Your instructions:
Out of the entries that follow, copy each line containing "computer".

Data in this exercise:
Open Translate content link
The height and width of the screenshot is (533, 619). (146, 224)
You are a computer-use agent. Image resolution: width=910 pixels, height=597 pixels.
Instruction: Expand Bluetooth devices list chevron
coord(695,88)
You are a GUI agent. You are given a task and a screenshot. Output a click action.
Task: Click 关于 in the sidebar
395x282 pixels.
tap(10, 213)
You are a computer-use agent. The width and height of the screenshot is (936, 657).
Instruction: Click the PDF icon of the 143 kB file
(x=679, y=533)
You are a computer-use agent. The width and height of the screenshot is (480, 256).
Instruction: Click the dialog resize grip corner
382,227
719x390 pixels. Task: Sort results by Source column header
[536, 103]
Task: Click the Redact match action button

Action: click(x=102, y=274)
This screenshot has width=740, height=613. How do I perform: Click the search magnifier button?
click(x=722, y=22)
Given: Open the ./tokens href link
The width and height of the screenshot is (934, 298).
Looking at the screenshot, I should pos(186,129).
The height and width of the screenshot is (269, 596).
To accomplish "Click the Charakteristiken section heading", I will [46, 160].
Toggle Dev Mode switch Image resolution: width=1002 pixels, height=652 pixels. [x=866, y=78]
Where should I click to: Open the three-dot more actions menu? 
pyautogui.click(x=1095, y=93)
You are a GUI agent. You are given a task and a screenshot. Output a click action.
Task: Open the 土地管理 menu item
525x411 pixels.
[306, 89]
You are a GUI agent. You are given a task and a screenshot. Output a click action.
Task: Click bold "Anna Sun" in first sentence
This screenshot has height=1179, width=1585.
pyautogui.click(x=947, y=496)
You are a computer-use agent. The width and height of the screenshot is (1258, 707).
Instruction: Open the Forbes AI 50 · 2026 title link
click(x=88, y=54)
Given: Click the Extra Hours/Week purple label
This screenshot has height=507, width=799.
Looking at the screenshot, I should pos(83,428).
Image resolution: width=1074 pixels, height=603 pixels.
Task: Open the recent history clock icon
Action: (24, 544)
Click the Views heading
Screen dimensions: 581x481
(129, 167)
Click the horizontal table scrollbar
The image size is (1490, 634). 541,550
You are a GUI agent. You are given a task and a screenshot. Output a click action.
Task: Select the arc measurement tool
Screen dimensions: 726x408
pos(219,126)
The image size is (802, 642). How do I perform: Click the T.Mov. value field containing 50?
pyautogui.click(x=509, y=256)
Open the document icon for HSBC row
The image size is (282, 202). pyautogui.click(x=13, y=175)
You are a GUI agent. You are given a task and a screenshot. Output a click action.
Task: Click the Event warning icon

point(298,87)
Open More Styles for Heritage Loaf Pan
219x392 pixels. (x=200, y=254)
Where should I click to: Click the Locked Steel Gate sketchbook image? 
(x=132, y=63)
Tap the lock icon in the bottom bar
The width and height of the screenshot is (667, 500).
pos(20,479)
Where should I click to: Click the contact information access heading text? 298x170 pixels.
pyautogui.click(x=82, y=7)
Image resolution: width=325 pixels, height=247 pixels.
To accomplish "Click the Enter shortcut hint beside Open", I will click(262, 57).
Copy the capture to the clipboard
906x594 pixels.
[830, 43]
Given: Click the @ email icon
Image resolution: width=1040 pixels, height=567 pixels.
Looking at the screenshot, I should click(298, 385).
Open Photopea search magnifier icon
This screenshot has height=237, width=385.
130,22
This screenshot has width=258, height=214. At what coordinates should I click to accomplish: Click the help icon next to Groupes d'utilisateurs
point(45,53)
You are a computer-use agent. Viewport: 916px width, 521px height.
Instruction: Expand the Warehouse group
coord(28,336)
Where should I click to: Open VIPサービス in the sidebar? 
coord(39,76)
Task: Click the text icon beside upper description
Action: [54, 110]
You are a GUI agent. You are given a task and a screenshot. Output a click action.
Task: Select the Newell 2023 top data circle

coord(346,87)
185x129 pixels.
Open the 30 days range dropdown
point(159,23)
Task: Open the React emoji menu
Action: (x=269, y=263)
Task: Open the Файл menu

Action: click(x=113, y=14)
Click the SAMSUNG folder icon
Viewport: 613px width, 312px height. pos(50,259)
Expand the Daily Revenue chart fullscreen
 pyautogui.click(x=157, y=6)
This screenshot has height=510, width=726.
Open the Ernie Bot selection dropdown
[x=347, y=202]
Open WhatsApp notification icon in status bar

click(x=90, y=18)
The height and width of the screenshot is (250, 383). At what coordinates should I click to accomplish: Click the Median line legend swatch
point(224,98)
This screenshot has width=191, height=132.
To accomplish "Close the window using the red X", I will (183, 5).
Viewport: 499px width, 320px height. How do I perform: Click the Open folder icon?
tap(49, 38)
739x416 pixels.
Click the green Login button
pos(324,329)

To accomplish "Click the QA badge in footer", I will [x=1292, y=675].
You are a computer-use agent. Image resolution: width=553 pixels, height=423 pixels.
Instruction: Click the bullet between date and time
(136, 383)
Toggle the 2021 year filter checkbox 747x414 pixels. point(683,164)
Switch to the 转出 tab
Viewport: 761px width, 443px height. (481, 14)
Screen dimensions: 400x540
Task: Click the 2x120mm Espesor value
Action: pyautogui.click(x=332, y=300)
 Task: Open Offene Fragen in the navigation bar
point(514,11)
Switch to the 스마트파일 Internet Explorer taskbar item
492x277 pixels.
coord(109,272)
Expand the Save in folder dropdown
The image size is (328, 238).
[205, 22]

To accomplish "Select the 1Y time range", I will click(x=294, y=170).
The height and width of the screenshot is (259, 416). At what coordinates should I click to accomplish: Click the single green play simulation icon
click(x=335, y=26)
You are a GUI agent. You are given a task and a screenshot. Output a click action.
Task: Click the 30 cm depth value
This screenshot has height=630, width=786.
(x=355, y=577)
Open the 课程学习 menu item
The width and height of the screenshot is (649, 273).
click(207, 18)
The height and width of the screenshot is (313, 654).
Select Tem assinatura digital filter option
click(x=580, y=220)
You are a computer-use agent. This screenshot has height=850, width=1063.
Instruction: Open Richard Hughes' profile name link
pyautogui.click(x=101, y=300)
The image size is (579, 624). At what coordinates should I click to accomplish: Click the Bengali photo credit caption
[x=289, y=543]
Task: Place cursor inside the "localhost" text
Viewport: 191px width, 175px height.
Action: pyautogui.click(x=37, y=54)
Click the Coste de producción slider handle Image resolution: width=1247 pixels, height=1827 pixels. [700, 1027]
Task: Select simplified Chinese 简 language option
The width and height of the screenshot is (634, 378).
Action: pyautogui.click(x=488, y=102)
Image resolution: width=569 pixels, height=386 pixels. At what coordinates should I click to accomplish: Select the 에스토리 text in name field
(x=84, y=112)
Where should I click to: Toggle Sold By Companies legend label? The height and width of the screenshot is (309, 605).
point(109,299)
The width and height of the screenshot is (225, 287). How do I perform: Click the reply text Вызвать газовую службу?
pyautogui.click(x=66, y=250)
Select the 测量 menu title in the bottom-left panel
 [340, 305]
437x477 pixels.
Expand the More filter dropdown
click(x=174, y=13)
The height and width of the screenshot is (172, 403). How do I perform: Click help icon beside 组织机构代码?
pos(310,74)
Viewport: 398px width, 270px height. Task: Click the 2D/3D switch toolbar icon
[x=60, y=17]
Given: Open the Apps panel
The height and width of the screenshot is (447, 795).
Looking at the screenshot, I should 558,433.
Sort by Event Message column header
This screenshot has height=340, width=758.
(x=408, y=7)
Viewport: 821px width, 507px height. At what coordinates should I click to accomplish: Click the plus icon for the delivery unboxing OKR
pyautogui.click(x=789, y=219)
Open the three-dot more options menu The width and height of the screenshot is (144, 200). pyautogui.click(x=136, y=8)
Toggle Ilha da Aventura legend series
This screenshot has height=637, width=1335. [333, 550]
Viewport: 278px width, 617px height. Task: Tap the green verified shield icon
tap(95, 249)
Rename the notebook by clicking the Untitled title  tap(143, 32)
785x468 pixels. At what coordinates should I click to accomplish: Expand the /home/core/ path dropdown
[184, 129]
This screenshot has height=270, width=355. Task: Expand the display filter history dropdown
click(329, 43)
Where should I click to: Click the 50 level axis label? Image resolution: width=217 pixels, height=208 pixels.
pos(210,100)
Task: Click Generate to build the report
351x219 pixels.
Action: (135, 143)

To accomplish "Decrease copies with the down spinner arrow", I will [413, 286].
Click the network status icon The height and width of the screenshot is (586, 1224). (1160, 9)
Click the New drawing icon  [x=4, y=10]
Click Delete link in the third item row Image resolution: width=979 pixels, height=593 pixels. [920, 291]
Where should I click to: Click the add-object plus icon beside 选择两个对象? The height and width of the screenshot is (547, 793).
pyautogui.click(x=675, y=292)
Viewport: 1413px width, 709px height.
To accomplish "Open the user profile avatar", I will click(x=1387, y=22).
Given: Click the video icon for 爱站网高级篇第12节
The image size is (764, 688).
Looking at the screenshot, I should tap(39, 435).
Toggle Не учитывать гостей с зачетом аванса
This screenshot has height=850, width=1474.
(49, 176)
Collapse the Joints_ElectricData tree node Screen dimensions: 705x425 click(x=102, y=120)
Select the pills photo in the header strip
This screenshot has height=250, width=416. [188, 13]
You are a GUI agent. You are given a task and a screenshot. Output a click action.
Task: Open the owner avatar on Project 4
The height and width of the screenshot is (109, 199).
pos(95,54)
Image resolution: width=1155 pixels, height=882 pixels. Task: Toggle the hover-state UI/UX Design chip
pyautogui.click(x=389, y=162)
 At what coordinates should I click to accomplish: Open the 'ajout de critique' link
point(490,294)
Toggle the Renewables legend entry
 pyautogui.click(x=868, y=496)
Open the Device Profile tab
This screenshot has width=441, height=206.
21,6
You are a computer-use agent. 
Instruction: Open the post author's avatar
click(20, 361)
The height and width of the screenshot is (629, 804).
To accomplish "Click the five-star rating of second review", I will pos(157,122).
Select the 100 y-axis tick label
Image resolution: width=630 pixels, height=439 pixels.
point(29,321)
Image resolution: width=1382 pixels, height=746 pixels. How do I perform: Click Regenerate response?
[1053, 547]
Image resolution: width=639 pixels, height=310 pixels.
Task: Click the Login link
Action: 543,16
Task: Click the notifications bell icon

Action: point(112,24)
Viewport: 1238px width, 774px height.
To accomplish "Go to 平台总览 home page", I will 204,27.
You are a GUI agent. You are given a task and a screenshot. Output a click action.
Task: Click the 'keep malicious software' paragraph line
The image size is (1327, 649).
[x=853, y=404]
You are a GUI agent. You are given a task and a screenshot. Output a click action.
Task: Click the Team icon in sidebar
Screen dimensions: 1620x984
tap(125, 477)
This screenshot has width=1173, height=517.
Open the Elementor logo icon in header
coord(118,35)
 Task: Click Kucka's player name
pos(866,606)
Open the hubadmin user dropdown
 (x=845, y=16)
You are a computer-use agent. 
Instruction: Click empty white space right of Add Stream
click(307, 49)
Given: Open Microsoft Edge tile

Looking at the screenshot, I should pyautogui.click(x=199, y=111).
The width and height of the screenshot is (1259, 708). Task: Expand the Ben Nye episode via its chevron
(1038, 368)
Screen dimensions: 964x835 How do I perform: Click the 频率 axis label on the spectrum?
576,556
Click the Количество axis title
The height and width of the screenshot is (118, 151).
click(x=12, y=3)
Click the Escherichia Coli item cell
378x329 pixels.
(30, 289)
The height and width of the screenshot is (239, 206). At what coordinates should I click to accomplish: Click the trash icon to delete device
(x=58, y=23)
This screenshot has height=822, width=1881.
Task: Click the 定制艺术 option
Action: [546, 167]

Reply to the exercise:
You are a computer-use agent. Image resolution: width=910 pixels, height=597 pixels.
You are a computer-use agent. The width and height of the screenshot is (936, 657).
You are a computer-use agent. The width and height of the screenshot is (480, 256).
You are a computer-use agent. The width and height of the screenshot is (1258, 707).
You are a computer-use agent. Viewport: 916px width, 521px height.
You are a computer-use agent. Image resolution: width=553 pixels, height=423 pixels.
You are a computer-use agent. This screenshot has height=850, width=1063.
You are a computer-use agent. 
You are a computer-use agent. 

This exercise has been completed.